Hi Marshies...I agree with Robin...I really don't do a lot of formal obedience with my puppies until they are around 10 months old.

My main goal is exposure to anything and everything, manners and foundation work for obedience....once those things are in place, the rest comes quite quickly once they are a bit more mature. 

It sounds like you are doing a fantastic job!


----------



## marshies (May 18, 2011)

robinhuerta said:


> Marshies...be careful *not* to do *too much* with her everyday....she IS a puppy, and training should always remain fun and rewarding. She should always finish on a "good note" and wanting more....never finish with her mentally or physically exhausted. Training should be done in small increments (time frames).....
> *Sometimes we (owners) ask & expect too much, from young puppies.....


Hi Robin,

Thanks for the reminder. I'll remember to end with her wanting more. 
That's something I havne't been very good at because I'm desperate to wear her out every day so I can do homework. Teaching is done in short bursts mixed with "food finding" games and chewing. Reinforcement of "tricks" we already know is generally done on walks very far and few in between.

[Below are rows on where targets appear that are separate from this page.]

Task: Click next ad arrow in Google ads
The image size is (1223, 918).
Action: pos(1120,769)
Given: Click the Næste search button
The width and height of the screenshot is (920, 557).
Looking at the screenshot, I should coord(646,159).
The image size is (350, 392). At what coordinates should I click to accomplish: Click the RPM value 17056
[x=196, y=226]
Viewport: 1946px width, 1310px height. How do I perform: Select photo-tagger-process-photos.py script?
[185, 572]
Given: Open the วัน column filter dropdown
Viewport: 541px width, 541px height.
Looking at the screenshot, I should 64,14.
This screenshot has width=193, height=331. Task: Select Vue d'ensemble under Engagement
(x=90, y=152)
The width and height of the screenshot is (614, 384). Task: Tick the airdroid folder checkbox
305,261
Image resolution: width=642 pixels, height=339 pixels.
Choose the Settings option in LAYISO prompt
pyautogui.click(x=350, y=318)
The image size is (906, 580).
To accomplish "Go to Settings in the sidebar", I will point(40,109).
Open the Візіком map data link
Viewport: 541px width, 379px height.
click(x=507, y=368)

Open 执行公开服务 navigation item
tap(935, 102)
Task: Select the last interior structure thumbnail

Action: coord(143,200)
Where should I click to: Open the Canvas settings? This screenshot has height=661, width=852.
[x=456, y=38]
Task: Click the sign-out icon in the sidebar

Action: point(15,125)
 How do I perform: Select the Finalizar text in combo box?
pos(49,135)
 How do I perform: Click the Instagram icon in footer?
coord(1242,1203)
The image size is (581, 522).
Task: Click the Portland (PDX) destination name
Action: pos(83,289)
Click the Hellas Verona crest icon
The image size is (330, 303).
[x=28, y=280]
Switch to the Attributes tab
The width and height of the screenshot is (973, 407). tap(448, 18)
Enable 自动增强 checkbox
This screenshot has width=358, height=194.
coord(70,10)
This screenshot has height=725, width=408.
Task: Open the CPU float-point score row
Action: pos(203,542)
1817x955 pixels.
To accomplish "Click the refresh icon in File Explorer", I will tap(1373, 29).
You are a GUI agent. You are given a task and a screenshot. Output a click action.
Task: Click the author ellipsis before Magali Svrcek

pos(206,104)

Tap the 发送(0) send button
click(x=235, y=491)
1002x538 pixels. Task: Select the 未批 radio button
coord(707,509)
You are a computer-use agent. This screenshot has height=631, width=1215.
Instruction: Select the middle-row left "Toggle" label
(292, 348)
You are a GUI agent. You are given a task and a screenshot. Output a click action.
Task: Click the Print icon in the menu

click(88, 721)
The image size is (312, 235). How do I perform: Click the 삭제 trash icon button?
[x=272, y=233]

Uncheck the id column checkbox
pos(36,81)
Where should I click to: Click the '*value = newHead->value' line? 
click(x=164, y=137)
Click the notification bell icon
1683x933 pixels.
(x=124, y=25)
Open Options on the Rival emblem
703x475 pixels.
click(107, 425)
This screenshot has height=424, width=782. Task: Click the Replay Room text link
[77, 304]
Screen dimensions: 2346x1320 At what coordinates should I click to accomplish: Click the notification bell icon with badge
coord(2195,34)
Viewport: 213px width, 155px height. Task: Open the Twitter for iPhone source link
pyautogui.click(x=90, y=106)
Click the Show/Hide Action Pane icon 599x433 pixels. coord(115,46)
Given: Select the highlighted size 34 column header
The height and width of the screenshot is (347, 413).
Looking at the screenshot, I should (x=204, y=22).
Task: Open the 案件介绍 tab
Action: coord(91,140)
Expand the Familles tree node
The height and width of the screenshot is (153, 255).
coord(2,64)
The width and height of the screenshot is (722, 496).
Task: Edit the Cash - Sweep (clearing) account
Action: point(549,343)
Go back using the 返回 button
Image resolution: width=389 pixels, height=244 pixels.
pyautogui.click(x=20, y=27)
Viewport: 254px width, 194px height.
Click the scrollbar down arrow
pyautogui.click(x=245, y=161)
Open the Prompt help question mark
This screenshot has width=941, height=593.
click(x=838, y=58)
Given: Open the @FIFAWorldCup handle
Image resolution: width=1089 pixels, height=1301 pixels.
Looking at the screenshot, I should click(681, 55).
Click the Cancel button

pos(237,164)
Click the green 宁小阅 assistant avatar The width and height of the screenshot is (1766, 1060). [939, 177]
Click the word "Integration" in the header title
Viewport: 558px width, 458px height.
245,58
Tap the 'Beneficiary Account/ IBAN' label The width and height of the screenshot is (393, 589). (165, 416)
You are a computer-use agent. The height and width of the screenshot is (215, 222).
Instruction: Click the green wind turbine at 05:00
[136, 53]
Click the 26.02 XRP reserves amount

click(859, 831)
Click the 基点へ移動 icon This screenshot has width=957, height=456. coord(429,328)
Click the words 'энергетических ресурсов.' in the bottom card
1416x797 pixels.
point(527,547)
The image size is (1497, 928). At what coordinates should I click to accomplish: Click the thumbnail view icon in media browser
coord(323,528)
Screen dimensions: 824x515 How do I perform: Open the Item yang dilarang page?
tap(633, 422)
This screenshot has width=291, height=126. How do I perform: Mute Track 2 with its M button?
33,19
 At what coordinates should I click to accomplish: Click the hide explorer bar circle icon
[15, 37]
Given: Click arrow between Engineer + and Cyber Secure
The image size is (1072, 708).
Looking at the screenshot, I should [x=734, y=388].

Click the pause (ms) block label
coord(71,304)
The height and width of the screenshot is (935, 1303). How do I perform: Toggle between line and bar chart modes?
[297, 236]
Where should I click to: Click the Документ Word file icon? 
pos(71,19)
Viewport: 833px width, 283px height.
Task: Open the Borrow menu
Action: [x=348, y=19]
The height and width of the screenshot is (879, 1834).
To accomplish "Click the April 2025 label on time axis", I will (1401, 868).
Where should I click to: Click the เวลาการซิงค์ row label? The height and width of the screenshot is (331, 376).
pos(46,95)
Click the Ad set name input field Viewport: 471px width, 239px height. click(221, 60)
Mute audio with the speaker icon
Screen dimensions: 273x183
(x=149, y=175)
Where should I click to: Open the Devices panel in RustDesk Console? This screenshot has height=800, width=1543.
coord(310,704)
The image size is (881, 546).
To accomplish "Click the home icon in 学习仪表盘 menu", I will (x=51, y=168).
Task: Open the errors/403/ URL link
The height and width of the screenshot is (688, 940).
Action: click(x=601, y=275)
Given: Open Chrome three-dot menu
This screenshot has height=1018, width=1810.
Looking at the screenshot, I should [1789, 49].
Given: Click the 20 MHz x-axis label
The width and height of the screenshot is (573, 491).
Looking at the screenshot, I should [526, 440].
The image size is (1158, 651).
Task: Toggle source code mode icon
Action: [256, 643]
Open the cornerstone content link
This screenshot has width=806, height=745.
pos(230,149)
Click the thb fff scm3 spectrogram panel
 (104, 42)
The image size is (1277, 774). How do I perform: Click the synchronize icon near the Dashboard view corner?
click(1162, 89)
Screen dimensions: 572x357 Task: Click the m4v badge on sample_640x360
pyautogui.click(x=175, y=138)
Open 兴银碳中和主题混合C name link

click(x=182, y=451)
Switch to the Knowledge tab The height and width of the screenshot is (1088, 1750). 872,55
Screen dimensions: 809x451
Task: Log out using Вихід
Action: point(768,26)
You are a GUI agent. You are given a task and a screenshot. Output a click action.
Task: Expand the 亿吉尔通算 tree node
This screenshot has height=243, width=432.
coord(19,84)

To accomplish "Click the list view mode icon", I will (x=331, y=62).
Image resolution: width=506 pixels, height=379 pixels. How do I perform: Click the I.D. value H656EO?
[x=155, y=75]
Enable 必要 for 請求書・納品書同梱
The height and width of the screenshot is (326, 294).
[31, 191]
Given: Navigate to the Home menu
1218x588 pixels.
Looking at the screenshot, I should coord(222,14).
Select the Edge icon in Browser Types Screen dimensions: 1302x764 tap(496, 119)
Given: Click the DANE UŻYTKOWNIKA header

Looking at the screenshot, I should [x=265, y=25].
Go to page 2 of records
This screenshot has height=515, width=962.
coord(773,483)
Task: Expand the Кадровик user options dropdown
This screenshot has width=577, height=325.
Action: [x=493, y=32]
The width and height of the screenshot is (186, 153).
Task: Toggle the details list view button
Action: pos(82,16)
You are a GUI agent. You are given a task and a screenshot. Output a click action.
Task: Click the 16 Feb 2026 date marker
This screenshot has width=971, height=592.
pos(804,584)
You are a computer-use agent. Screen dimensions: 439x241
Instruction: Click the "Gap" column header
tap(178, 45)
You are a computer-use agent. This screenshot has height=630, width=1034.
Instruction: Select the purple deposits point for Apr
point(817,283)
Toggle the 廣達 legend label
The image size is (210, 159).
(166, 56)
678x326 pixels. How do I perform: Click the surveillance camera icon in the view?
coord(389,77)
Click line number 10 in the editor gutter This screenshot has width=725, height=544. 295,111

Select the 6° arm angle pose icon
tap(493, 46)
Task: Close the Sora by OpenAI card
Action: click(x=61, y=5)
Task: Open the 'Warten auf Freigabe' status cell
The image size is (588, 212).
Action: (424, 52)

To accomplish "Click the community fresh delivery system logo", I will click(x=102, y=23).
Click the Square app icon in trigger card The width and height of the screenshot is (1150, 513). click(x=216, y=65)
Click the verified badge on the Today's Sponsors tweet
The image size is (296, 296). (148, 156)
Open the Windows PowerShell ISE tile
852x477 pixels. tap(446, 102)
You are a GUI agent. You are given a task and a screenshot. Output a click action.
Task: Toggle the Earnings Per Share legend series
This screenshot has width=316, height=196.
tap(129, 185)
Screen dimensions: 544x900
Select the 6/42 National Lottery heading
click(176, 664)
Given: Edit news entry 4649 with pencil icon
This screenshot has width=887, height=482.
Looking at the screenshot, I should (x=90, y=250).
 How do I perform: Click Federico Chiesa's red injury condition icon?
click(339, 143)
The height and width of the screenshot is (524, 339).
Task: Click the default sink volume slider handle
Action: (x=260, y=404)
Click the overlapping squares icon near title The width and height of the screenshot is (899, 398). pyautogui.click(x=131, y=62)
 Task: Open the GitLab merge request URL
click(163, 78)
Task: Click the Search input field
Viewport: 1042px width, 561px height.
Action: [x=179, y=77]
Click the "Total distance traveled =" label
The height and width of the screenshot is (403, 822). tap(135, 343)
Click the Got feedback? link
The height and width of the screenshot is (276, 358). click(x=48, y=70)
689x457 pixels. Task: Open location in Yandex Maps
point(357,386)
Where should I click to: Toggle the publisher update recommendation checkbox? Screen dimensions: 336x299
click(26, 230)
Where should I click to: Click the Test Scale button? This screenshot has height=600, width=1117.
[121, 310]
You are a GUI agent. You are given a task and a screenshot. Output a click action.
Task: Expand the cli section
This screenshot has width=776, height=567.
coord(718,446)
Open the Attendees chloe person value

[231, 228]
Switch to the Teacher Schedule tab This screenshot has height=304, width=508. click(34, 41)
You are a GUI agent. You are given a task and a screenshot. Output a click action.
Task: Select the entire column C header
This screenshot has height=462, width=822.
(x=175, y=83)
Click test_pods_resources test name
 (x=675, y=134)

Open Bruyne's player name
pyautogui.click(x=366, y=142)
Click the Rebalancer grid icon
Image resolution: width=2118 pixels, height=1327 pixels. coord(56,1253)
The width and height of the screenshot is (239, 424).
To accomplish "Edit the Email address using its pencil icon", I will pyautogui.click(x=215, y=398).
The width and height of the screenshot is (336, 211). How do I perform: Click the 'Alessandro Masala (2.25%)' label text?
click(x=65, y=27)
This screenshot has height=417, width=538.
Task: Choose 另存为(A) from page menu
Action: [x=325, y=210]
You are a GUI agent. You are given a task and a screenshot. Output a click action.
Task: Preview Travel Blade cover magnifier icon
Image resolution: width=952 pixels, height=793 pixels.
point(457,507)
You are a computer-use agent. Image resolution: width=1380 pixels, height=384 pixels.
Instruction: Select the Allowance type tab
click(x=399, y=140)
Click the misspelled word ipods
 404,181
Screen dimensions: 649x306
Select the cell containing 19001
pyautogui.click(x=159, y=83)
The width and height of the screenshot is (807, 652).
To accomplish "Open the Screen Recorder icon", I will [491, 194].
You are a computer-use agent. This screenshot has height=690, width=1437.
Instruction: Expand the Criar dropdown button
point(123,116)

My main goal in doing training with her is just so she doesn't feel bored. I don't really have a goal in mind, but I do want to make sure she's living a happy and fulfilling life.



jocoyn said:


> The main thing I did (and I don't know how old she is) was do an intro to something new almost every day. Not a long one but things like farm animals, construction equipment, traffic, parks, etc etc Not a bunch of training. Also the offlead walks.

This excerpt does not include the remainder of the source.